マルパス総裁によるIDA第20次増資 第4回会合ステートメント

皆様、こんにちは。またはこんばんは。今回の交渉妥結をお祝い申し上げます。世界の最貧国支援のために、国際社会が今回も連帯したことをとても喜ばしく思います。 

IDA20増資交渉を主催してくださった日本政府に感謝いたします。実際に東京にてお会いできることを楽しみにしておりましたが、皆様ご存知の通り、オミクロン株など、コロナをめぐる状況のために残念ながら叶いませんでした。 

日本は1952年8月に世界銀行に加盟し、今では、最も緊密に協力し合う開発パートナー国のひとつとなっています。そして現在、日本はIDAに対する最大の拠出国の一つであり、グローバル、地域、国の各レベルで開発成果を達成するにあたっての主要なパートナーです。

IDAは60年以上にわたり、経済成長、貧困削減、格差解消、生活水準向上を促進するため、114カ国に総額4,580億ドル以上の譲許的開発融資を提供してきました。

IDAは援助受入国及びドナー国と協力して、特に複雑な開発課題への取り組みを支援してきました。これまでに37カ国がIDAの支援を卒業したことは、共同での取組みの成果の証です。卒業国の多くが現在はIDAドナーとなり、今回の会合で拠出を表明しています。

コロナの世界的流行により、我々は現代における最大の危機のひとつに直面しています。貧困削減、教育、保健、栄養の分野で過去15年間に達成された多くの進捗が、今回の危機によって帳消しになってしまいました。それだけではありません。気候変動の影響もまた、世界中の国々にさらなる課題を突き付けています。

IDA支援対象国は、コロナワクチンの調達・配布と経済の回復においても後れを取っています。回復の状況には極端な違いが見られ、国民一人あたり所得の伸びが先進国では5%であるのに対し、低所得国ではわずか0.5%にすぎません。世界の貧困層の3分の2にあたる5億1,000万人近くが、IDAの支援する国々に暮らしています。

世界銀行はコロナの世界的流行に対し、これまでで最大規模の支援を提供しています。IDAは、これまでにない経済・保健危機への迅速かつ大規模な危機対応として、2020年4月から2021年11月までに569億ドルの提供をコミットしました。

こうした支援が可能になったのは、喫緊のニーズを満たすため、IDA19の対象期間を短縮し、IDA20増資交渉を1年間前倒しにするよう皆様が決断してくださったおかげです。
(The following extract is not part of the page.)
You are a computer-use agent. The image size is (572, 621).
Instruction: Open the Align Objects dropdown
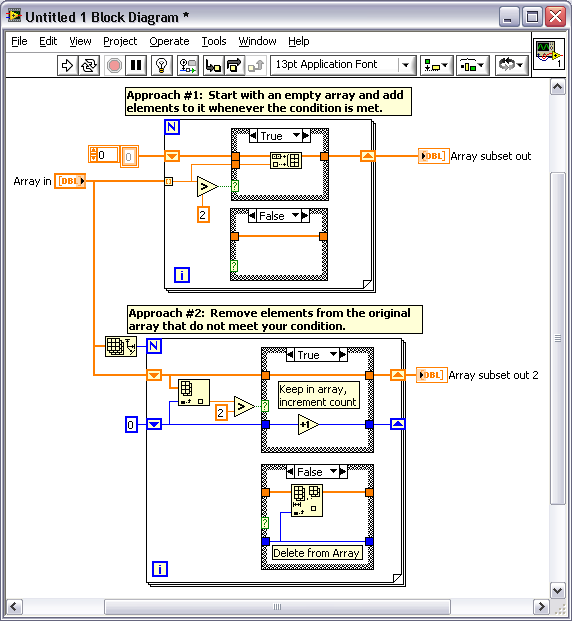click(436, 65)
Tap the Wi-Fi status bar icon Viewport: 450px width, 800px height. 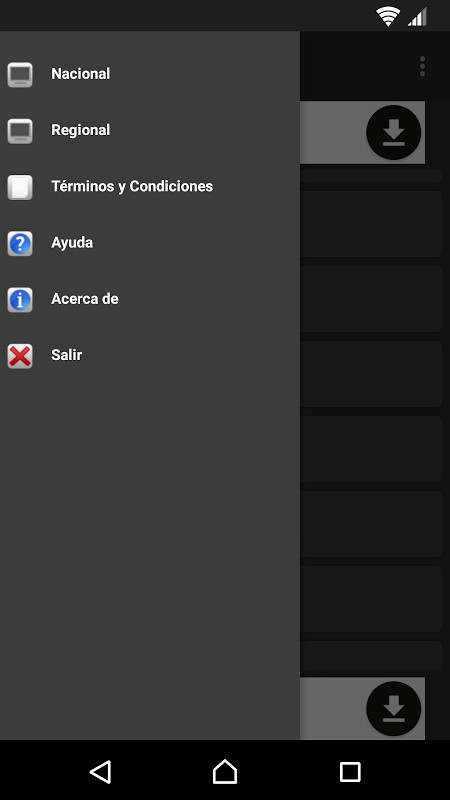(x=388, y=16)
今回の増資を支えてくださった全ての皆様に感謝いたします。

我々は、過去数カ月間にわたり皆様と緊密に協力し、また皆様からのご指導とご支援を受けながら、増資の準備を進めてまいりました。我々は、皆様方とのパートナーシップの下で、意欲的で妥協のない政策・融資・成果の枠組みを策定しました。こうした枠組みに沿って、IDA借入国が感染症危機への対応を続け、再び成長に向けた軌道に戻ることができるよう支援していきます。
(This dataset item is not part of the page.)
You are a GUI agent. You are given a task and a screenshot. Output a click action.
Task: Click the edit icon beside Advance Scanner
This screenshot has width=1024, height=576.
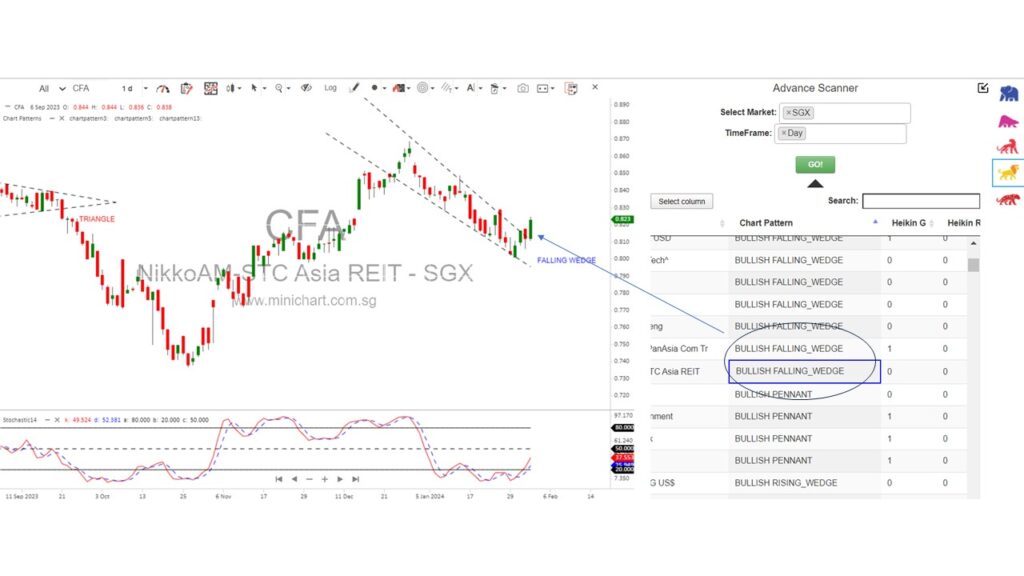[x=983, y=88]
IDA借入国代表の皆様は一貫して助言を提供し、IDA借入国のニーズや優先課題に対応するために我々の支援をどのように調整するのが最も有効なのかについて借入国側の視点を提供してくださいました。ここに感謝いたします。IDAは借入国主導型のモデルを採用しており、これによって我々は支援を最も必要とする人々に対象を絞り込み、国連機関、国際開発金融機関をはじめとする開発関係機関と効果的に協力して着実な開発成果を達成することができています。

本日妥結に至った増資パッケージは、国際社会の団結力とIDAに対する信頼の高さを明確に示しています。皆様からの拠出金は、IDAが資本市場で調達する資金、過去のIDA融資の返済金、IBRDの拠出金と共に、より大きな価値を生み出しより効果的な開発インパクトの実現を可能にするIDA独自のレバレッジ・モデルを支えています。皆様からIDAへの拠出金1ドルに対し、4ドル近い支援が最貧国に提供されることになります。開発課題に立ち向かい、世界の何百万人もの人々の生活改善を実現するための包括的で効果的なプラットフォームとして、皆様がIDAに信頼を寄せていることに感謝いたします。
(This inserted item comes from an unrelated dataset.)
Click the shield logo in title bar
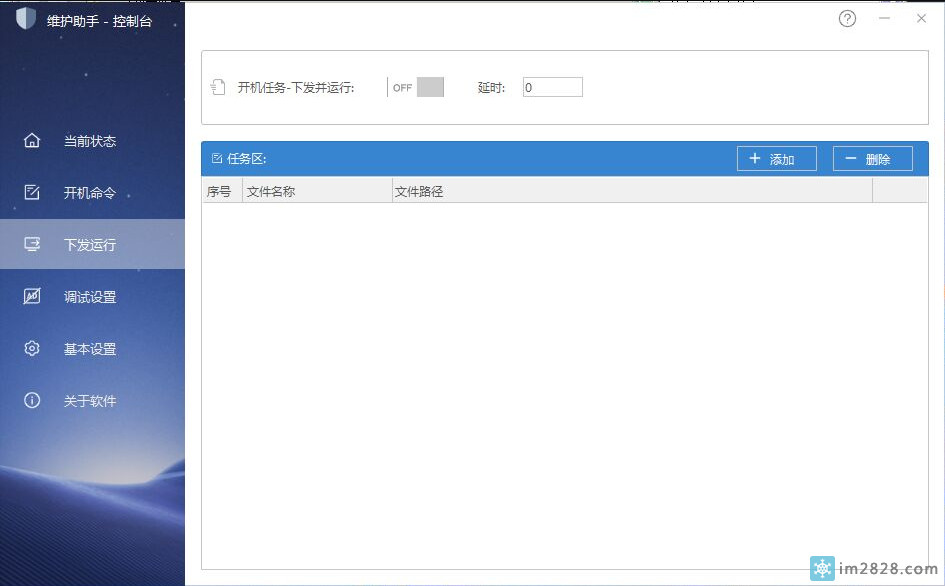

こうした強力なプレッジに対し、IDA政策パッケージもこれまでで最も積極的な内容です。皆様のコミットメントのおかげで、以下の主要分野に一層重点的に取組みことが可能になります。

  • IDA20で導入された特別テーマである人的資本:障害者支援に含めた包摂性重視によるワクチン、保健・栄養、セーフティネットを強化。 

  • 気候変動への適応と強靭性強化、自然資本と生物多様性の保全:世界銀行の気候変動行動計画と並行して、各国が気候と開発を一体化して取り組めるよう支援。

  • ジェンダー格差の解消:女性のエンパワーメントと経済・デジタル面での包摂。 

  • 雇用創出:強靭な金融システムにより民間セクターとインフラ投資を支え、生産性向上とよりよい雇用創出を実現。

  • 脆弱性・紛争・暴力への取組み:状況に応じた各国の関与と、難民と受入コミュニティの支援を促進し、ガバナンスと強靭性を強化。

この政策枠組みの基礎的な構成要素である分野横断的問題として、危機への備えがあります。これはIDA20で新たに導入され、複雑な影響を及ぼす危機の発生頻度が高まる中で強靭性を強化すると共に、ガバナンスと組織・制度、債務の持続可能性、デジタルインフラ整備にも引き続き重点的に取り組むことで、包摂的な経済・社会の実現を支援していきます。

最後に、世界の最貧国のための皆様の強固なご支援に、改めて感謝申し上げます。

今後も皆様とのパートナーシップの下で、世界の何百万人もの脆弱層の生活を大きく改善してまいります。

ご清聴ありがとうございました。